═════ Data for the task ═════

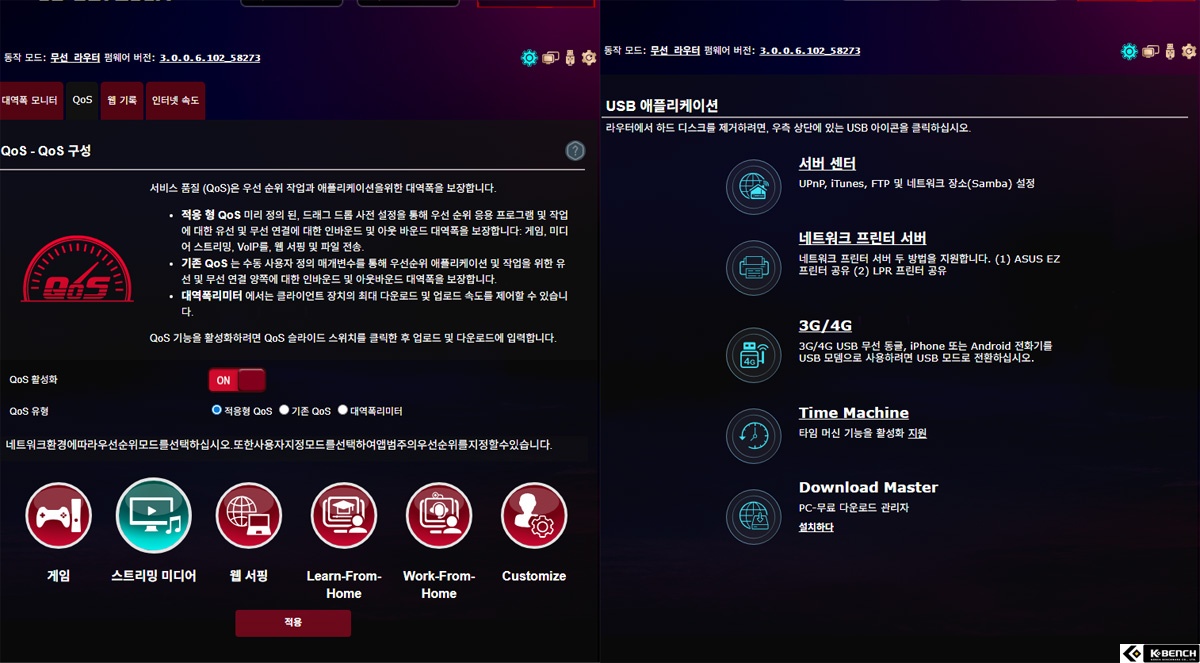Toggle the QoS 활성화 ON switch
Image resolution: width=1200 pixels, height=663 pixels.
[x=237, y=380]
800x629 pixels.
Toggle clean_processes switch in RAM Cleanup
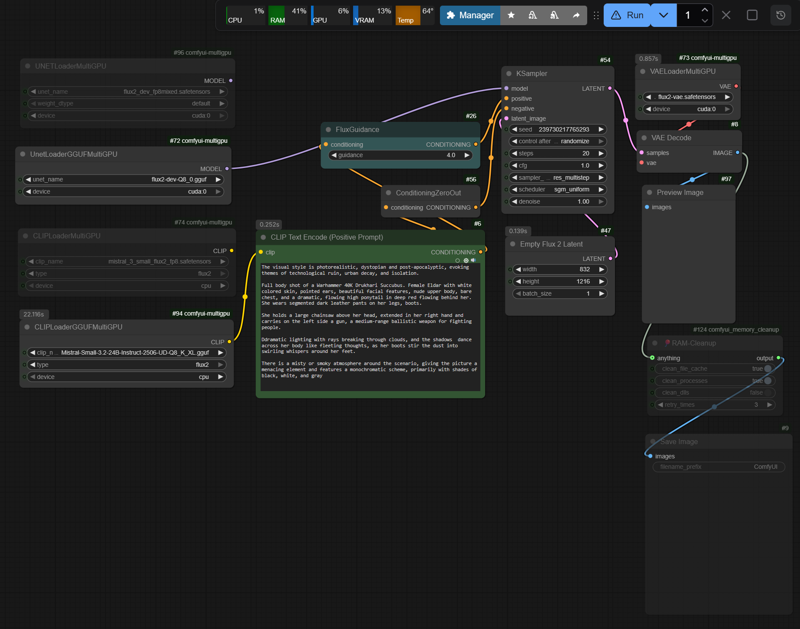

═════

■ **What the task requires**:
Lines from the one that holds "800x629 pixels." through the final line of the material are to be duplicated exactly; no pictures belong in the copy.

■ **Result of the task**:
800x629 pixels.
Toggle clean_processes switch in RAM Cleanup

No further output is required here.